High scalability: SQL and computational complexity

Interested in working at RethinkDB? We’re hiring – please see our jobs page for more details.

Recently there has been a lot of discussion on fundamental scalability of traditional relational database systems. Many of the blog posts on this topic give a great overview of some of the immediate issues faced by engineers while scaling relational databases, but don’t dissect the problem in a systematic way and with sufficient depth to get to the core issues. I’d like to dedicate a series of blog posts to the problem of scalability and how it pertains to relational databases.

There are a number of aspects of an RDBMS that are relevant to high scalability:

  • Relational data model
  • Constraint enforcement (including referential integrity)
  • SQL and its operational semantics
  • ACID compliance

In addition, every aspect above must be discussed in the context of the following attributes:

  • A specific usage pattern
  • The implementation (a concrete system vs. a theoretically possible ideal)
  • Hardware platform (few expensive machines vs. many cheap machines)

In these series I will deal exclusively with OLTP (realtime) use cases. I will not discuss various forms of analytics, data mining problems, etc. For this post, let’s define realtime as O(k * log N), where k is some small constant that represents a well defined number of queries, and N is the total size of the data (in rows). In other words, all operations of a realtime database must completely evaluate in a logarithmic time relative to the full size of the dataset, and the number of such operations required to make a logically complete business transaction is small and independent of the size of the dataset. I chose this definition because it seems intuitively interesting – other functions that we see in practice are unlikely to satisfy realtime demands of real world systems. In future blog posts I’ll restrict this definition even further to account for constant factors, but for now reasoning in terms of complexity theory is sufficient.

There are two aspects of high scalability I’d like to cover – specific issues and problems relevant today, and what we can expect from data management systems in the future. In order to cover these aspects, I will focus both on concrete systems commonly used in production and on theoretical ideals. For completeness, I will also discuss most issues in terms of horizontal and vertical scaling. Every time I talk about an RDBMS, I will define these contexts explicitly.

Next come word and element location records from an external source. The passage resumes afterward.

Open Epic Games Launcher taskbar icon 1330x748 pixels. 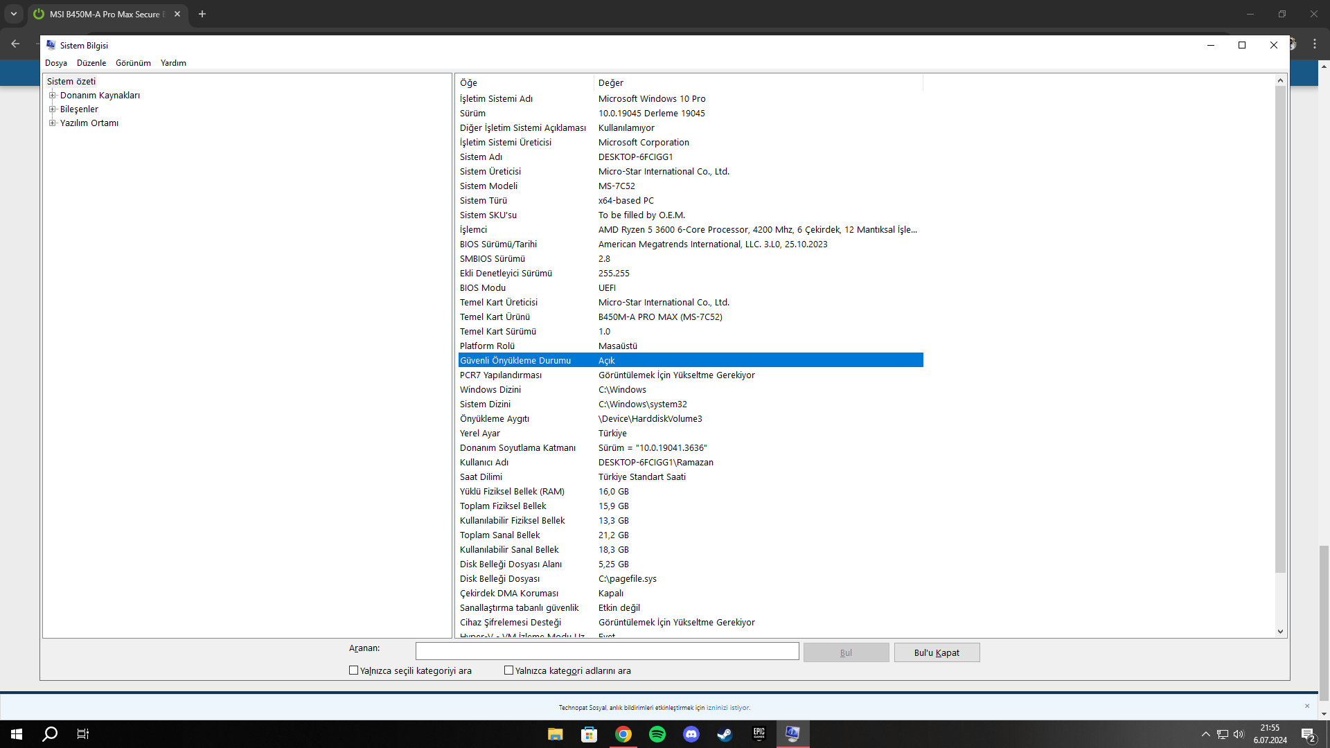tap(759, 734)

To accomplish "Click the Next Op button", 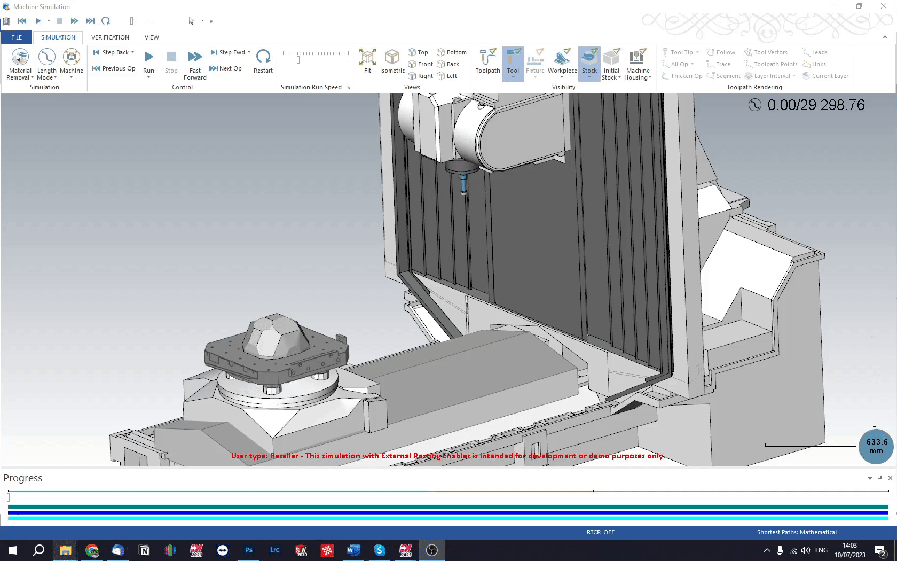I will (x=225, y=68).
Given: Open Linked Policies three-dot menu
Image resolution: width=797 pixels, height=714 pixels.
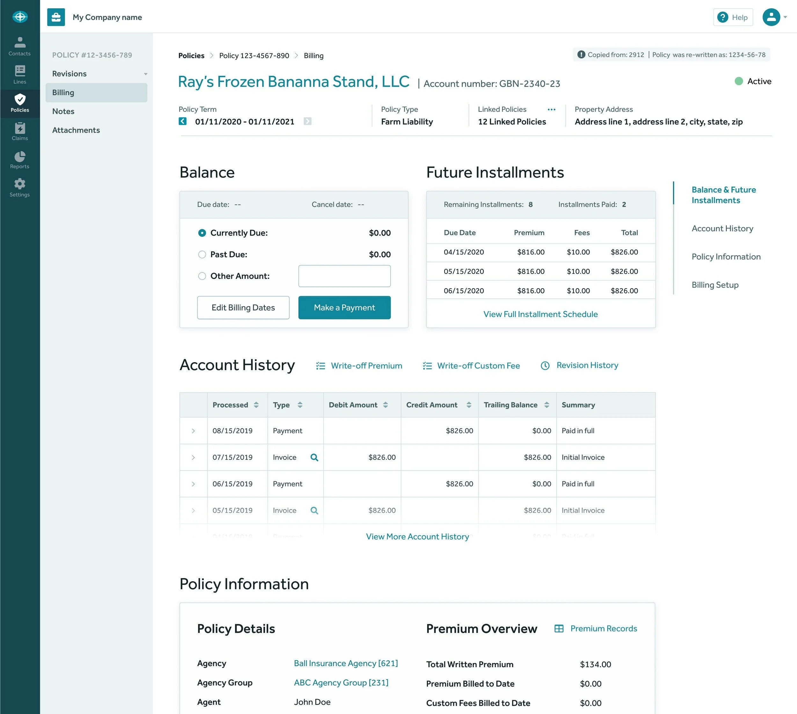Looking at the screenshot, I should pos(551,109).
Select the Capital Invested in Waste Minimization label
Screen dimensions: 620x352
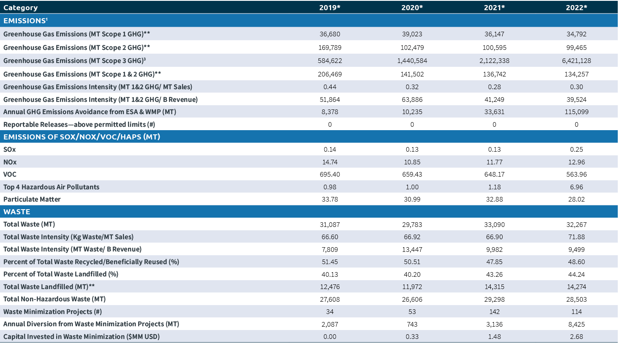(x=82, y=337)
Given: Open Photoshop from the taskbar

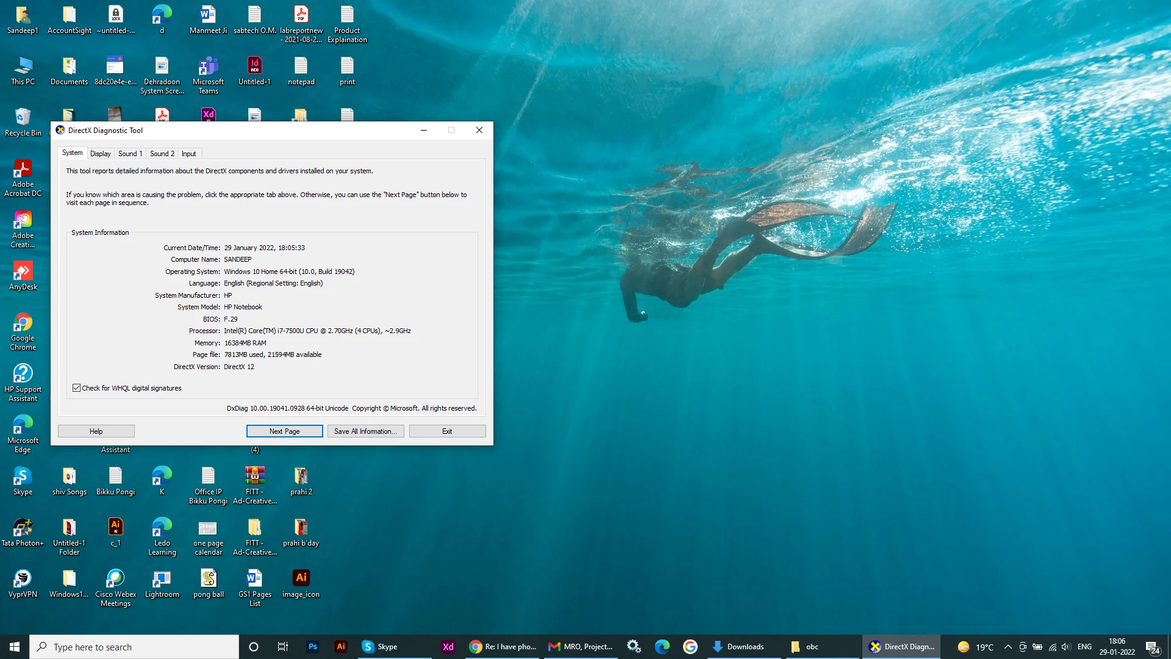Looking at the screenshot, I should click(x=313, y=647).
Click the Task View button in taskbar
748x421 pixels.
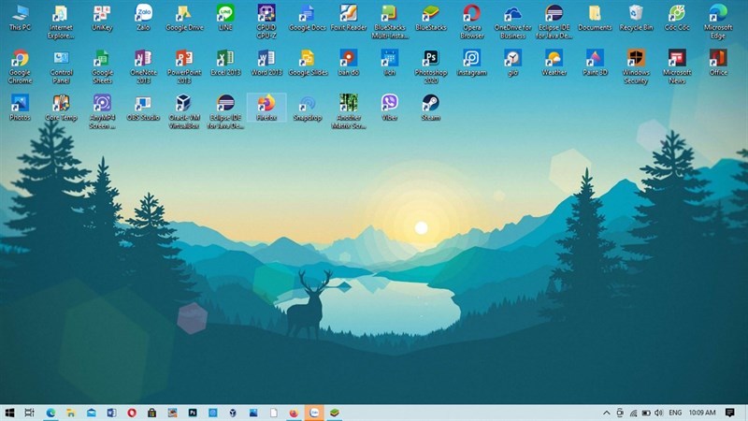(30, 413)
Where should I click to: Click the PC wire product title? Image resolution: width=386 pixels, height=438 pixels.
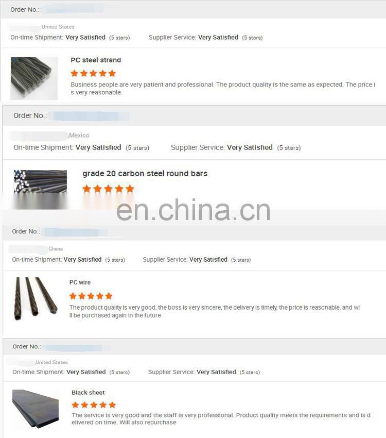[80, 282]
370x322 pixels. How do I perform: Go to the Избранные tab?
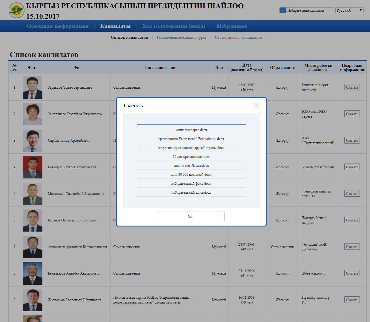[232, 26]
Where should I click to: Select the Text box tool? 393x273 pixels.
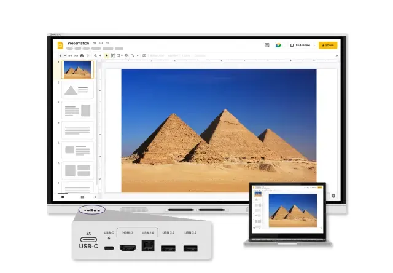coord(112,55)
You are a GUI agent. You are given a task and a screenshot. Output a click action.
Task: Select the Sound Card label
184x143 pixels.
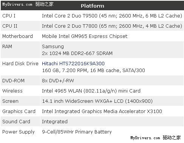16,122
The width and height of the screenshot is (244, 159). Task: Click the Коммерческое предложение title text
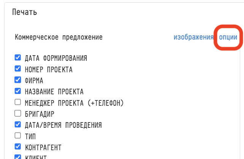[x=59, y=37]
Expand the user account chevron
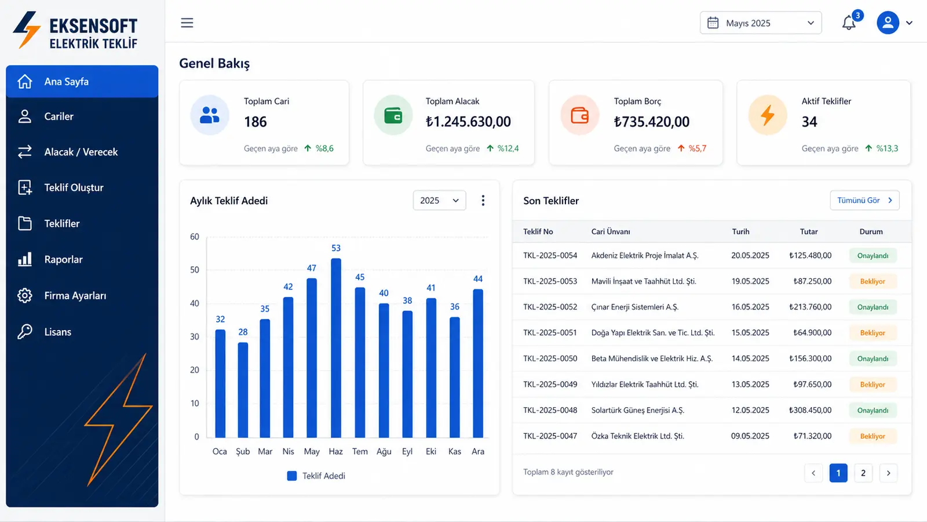This screenshot has width=927, height=522. tap(909, 23)
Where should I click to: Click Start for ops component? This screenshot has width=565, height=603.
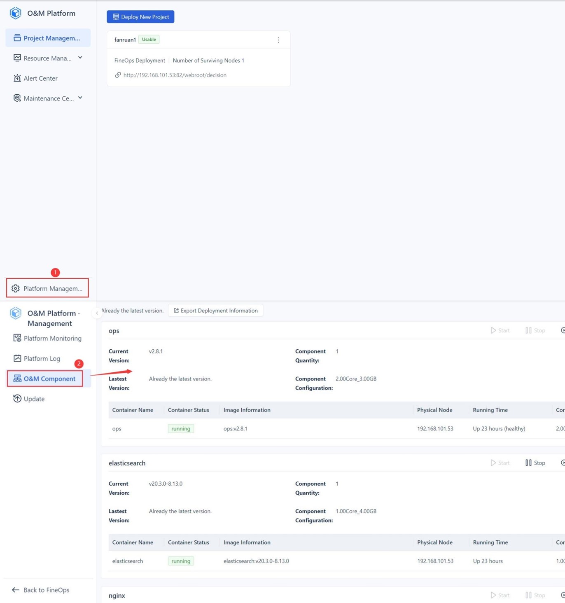coord(500,330)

Since I’m a big fan of theory of computation and programming language theory, I’ll kick off the series with a discussion on scalability of SQL from the perspective of theory of computation (here I use the acronym ‘SQL’ in its strictest sense and mean the actual query language as defined by the ANSI standard and implemented by most vendors).

From a purely theoretical, computational perspective, the ANSI SQL-92 is equivalent to a primitive recursive language. Most real world SQL implementations are even more expressive, and are Turing-complete. As far as vertical scalability is concerned, SQL is simply too expressive. Even if we restrict ourselves to SQL-92, it is possible to write queries of polynomial, or even exponential complexity – a far cry from a logarithmic requirement we established earlier. This means that according to our definition of real-time, SQL is fundamentally not a vertically scalable language.

What about horizontal scalability? Reasoning about it is more difficult because it involves somewhat esoteric computational classes, and requires additional assumptions. To simplify the reasoning, we make one key assumption. We assume that we can only have a polynomial number of machines (and cores) – this appears to hold true because the number of machines we can manufacture is dwarfed by the astronomical amounts of information we consume. If this holds true, even if we can trivially parallelize each query, an exponential function (the amount of information) divided by a polynomial (number of machines) still dominates the logarithmic function we defined earlier as acceptable. This means that given modern trends, if a given query isn’t scalable vertically, it also isn’t scalable horizontally, which makes SQL fundamentally unscalable, period.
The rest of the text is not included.